EXERCISE BRIEF:
The records below must be returned in full and unaltered.

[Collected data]
◇ ◇ ◇ ◇

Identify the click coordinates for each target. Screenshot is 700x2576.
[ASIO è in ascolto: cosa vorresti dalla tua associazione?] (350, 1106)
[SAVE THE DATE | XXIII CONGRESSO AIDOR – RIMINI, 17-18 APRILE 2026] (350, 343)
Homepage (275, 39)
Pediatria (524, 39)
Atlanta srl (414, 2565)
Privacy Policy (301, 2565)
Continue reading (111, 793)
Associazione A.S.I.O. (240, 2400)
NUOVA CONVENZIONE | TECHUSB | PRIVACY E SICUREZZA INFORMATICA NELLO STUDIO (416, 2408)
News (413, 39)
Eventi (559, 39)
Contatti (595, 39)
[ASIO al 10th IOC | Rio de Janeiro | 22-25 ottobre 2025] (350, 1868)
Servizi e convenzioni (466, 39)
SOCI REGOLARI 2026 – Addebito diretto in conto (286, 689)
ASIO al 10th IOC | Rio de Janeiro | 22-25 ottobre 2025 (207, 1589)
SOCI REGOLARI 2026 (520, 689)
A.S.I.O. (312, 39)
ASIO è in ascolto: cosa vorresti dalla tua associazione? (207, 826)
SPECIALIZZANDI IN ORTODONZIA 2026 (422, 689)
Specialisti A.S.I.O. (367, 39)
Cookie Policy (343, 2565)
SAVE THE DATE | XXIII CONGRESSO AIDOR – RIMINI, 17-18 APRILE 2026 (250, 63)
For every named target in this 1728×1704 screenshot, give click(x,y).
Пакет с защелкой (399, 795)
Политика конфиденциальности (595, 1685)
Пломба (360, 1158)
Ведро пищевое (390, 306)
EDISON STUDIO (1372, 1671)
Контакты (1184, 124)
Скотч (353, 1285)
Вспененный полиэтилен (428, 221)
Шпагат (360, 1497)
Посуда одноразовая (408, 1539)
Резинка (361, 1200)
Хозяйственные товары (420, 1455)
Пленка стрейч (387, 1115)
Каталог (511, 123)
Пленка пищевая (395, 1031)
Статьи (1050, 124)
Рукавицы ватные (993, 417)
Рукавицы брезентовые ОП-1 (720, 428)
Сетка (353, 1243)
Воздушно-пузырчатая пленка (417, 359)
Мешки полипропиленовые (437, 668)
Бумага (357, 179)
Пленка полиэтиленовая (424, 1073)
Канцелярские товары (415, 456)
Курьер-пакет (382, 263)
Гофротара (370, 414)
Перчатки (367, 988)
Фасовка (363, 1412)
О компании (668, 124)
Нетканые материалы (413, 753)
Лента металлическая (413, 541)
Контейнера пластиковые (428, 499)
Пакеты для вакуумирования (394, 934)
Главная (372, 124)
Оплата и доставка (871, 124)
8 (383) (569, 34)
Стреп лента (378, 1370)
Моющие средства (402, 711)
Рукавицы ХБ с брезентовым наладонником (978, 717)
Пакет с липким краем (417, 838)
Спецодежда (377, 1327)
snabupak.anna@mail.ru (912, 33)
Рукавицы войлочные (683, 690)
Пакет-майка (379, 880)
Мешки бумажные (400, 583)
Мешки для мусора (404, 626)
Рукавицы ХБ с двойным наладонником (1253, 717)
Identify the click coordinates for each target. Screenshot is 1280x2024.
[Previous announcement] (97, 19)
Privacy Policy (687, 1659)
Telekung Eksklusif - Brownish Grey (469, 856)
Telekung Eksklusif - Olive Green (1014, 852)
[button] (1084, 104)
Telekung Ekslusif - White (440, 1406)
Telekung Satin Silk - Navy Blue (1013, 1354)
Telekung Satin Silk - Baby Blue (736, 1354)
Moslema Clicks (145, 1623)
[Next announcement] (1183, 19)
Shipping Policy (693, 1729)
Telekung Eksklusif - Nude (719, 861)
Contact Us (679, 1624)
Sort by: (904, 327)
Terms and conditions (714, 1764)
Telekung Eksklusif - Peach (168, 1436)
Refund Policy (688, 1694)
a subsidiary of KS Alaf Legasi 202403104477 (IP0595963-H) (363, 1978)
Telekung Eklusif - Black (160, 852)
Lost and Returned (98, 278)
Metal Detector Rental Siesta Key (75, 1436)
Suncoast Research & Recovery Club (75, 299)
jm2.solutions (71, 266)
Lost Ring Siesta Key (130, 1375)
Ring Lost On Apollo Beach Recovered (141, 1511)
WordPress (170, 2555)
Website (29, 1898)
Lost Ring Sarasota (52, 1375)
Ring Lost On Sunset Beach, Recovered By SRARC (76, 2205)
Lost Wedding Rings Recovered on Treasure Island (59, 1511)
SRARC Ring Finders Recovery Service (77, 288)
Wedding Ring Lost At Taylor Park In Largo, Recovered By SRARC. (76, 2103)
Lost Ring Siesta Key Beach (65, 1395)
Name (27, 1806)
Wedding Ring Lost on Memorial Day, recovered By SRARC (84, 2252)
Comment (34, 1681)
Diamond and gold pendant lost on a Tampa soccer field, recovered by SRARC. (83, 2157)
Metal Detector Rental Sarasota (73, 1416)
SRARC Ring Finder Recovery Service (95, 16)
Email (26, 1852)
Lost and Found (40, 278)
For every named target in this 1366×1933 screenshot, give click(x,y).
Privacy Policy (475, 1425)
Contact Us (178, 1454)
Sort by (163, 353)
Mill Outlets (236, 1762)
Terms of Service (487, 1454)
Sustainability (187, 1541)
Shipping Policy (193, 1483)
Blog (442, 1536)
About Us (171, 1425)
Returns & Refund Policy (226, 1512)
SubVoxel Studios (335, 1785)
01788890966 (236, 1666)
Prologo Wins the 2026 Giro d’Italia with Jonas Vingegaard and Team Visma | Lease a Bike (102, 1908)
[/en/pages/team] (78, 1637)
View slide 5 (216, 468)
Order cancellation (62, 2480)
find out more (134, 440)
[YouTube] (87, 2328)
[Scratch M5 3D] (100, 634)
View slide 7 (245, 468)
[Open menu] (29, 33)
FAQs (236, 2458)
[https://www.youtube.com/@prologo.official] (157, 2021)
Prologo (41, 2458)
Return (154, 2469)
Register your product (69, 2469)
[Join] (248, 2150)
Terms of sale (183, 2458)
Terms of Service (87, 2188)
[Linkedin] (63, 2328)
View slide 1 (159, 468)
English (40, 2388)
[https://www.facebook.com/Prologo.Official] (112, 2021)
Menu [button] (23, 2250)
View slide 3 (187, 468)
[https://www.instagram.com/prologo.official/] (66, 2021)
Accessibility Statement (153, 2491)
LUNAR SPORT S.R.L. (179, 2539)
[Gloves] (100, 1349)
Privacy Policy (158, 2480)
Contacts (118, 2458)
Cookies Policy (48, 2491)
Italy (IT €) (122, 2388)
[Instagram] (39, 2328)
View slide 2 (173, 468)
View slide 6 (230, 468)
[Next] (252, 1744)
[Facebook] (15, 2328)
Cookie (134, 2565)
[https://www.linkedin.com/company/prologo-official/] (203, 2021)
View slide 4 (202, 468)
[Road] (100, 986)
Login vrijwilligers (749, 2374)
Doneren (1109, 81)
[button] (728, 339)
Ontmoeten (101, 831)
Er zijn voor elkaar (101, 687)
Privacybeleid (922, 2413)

◇ ◇ ◇ ◇

RESULT FOR THIS TASK:
Identify the click coordinates for each target. Screenshot is 700x2576.
[ASIO è in ascolto: cosa vorresti dalla tua associazione?] (350, 1106)
[SAVE THE DATE | XXIII CONGRESSO AIDOR – RIMINI, 17-18 APRILE 2026] (350, 343)
Homepage (275, 39)
Pediatria (524, 39)
Atlanta srl (414, 2565)
Privacy Policy (301, 2565)
Continue reading (111, 793)
Associazione A.S.I.O. (240, 2400)
NUOVA CONVENZIONE | TECHUSB | PRIVACY E SICUREZZA INFORMATICA NELLO STUDIO (416, 2408)
News (413, 39)
Eventi (559, 39)
Contatti (595, 39)
[ASIO al 10th IOC | Rio de Janeiro | 22-25 ottobre 2025] (350, 1868)
Servizi e convenzioni (466, 39)
SOCI REGOLARI 2026 – Addebito diretto in conto (286, 689)
ASIO al 10th IOC | Rio de Janeiro | 22-25 ottobre 2025 (207, 1589)
SOCI REGOLARI 2026 (520, 689)
A.S.I.O. (312, 39)
ASIO è in ascolto: cosa vorresti dalla tua associazione? (207, 826)
SPECIALIZZANDI IN ORTODONZIA 2026 (422, 689)
Specialisti A.S.I.O. (367, 39)
Cookie Policy (343, 2565)
SAVE THE DATE | XXIII CONGRESSO AIDOR – RIMINI, 17-18 APRILE 2026 (250, 63)
For every named target in this 1728×1704 screenshot, give click(x,y).
Пакет с защелкой (399, 795)
Политика конфиденциальности (595, 1685)
Пломба (360, 1158)
Ведро пищевое (390, 306)
EDISON STUDIO (1372, 1671)
Контакты (1184, 124)
Скотч (353, 1285)
Вспененный полиэтилен (428, 221)
Шпагат (360, 1497)
Посуда одноразовая (408, 1539)
Резинка (361, 1200)
Хозяйственные товары (420, 1455)
Пленка стрейч (387, 1115)
Каталог (511, 123)
Пленка пищевая (395, 1031)
Статьи (1050, 124)
Рукавицы ватные (993, 417)
Рукавицы брезентовые ОП-1 (720, 428)
Сетка (353, 1243)
Воздушно-пузырчатая пленка (417, 359)
Мешки полипропиленовые (437, 668)
Бумага (357, 179)
Пленка полиэтиленовая (424, 1073)
Канцелярские товары (415, 456)
Курьер-пакет (382, 263)
Гофротара (370, 414)
Перчатки (367, 988)
Фасовка (363, 1412)
О компании (668, 124)
Нетканые материалы (413, 753)
Лента металлическая (413, 541)
Контейнера пластиковые (428, 499)
Пакеты для вакуумирования (394, 934)
Главная (372, 124)
Оплата и доставка (871, 124)
8 (383) (569, 34)
Стреп лента (378, 1370)
Моющие средства (402, 711)
Рукавицы ХБ с брезентовым наладонником (978, 717)
Пакет с липким краем (417, 838)
Спецодежда (377, 1327)
snabupak.anna@mail.ru (912, 33)
Рукавицы войлочные (683, 690)
Пакет-майка (379, 880)
Мешки бумажные (400, 583)
Мешки для мусора (404, 626)
Рукавицы ХБ с двойным наладонником (1253, 717)
Identify the click coordinates for each target. Screenshot is 1280x2024.
[Previous announcement] (97, 19)
Privacy Policy (687, 1659)
Telekung Eksklusif - Brownish Grey (469, 856)
Telekung Eksklusif - Olive Green (1014, 852)
[button] (1084, 104)
Telekung Ekslusif - White (440, 1406)
Telekung Satin Silk - Navy Blue (1013, 1354)
Telekung Satin Silk - Baby Blue (736, 1354)
Moslema Clicks (145, 1623)
[Next announcement] (1183, 19)
Shipping Policy (693, 1729)
Telekung Eksklusif - Nude (719, 861)
Contact Us (679, 1624)
Sort by: (904, 327)
Terms and conditions (714, 1764)
Telekung Eksklusif - Peach (168, 1436)
Refund Policy (688, 1694)
a subsidiary of KS Alaf Legasi 202403104477 (IP0595963-H) (363, 1978)
Telekung Eklusif - Black (160, 852)
Lost and Returned (98, 278)
Metal Detector Rental Siesta Key (75, 1436)
Suncoast Research & Recovery Club (75, 299)
jm2.solutions (71, 266)
Lost Ring Siesta Key (130, 1375)
Ring Lost On Apollo Beach Recovered (141, 1511)
WordPress (170, 2555)
Website (29, 1898)
Lost Ring Sarasota (52, 1375)
Ring Lost On Sunset Beach, Recovered By SRARC (76, 2205)
Lost Wedding Rings Recovered on Treasure Island (59, 1511)
SRARC Ring Finders Recovery Service (77, 288)
Wedding Ring Lost At Taylor Park In Largo, Recovered By SRARC. (76, 2103)
Lost Ring Siesta Key Beach (65, 1395)
Name (27, 1806)
Wedding Ring Lost on Memorial Day, recovered By SRARC (84, 2252)
Comment (34, 1681)
Diamond and gold pendant lost on a Tampa soccer field, recovered by SRARC. (83, 2157)
Metal Detector Rental Sarasota (73, 1416)
SRARC Ring Finder Recovery Service (95, 16)
Email (26, 1852)
Lost and Found (40, 278)
For every named target in this 1366×1933 screenshot, give click(x,y).
Privacy Policy (475, 1425)
Contact Us (178, 1454)
Sort by (163, 353)
Mill Outlets (236, 1762)
Terms of Service (487, 1454)
Sustainability (187, 1541)
Shipping Policy (193, 1483)
Blog (442, 1536)
About Us (171, 1425)
Returns & Refund Policy (226, 1512)
SubVoxel Studios (335, 1785)
01788890966 (236, 1666)
Prologo Wins the 2026 Giro d’Italia with Jonas Vingegaard and Team Visma | Lease a Bike (102, 1908)
[/en/pages/team] (78, 1637)
View slide 5 (216, 468)
Order cancellation (62, 2480)
find out more (134, 440)
[YouTube] (87, 2328)
[Scratch M5 3D] (100, 634)
View slide 7 (245, 468)
[Open menu] (29, 33)
FAQs (236, 2458)
[https://www.youtube.com/@prologo.official] (157, 2021)
Prologo (41, 2458)
Return (154, 2469)
Register your product (69, 2469)
[Join] (248, 2150)
Terms of sale (183, 2458)
Terms of Service (87, 2188)
[Linkedin] (63, 2328)
View slide 1 (159, 468)
English (40, 2388)
[https://www.facebook.com/Prologo.Official] (112, 2021)
Menu [button] (23, 2250)
View slide 3 (187, 468)
[https://www.instagram.com/prologo.official/] (66, 2021)
Accessibility Statement (153, 2491)
LUNAR SPORT S.R.L. (179, 2539)
[Gloves] (100, 1349)
Privacy Policy (158, 2480)
Contacts (118, 2458)
Cookies Policy (48, 2491)
Italy (IT €) (122, 2388)
[Instagram] (39, 2328)
View slide 2 (173, 468)
View slide 6 (230, 468)
[Next] (252, 1744)
[Facebook] (15, 2328)
Cookie (134, 2565)
[https://www.linkedin.com/company/prologo-official/] (203, 2021)
View slide 4 (202, 468)
[Road] (100, 986)
Login vrijwilligers (749, 2374)
Doneren (1109, 81)
[button] (728, 339)
Ontmoeten (101, 831)
Er zijn voor elkaar (101, 687)
Privacybeleid (922, 2413)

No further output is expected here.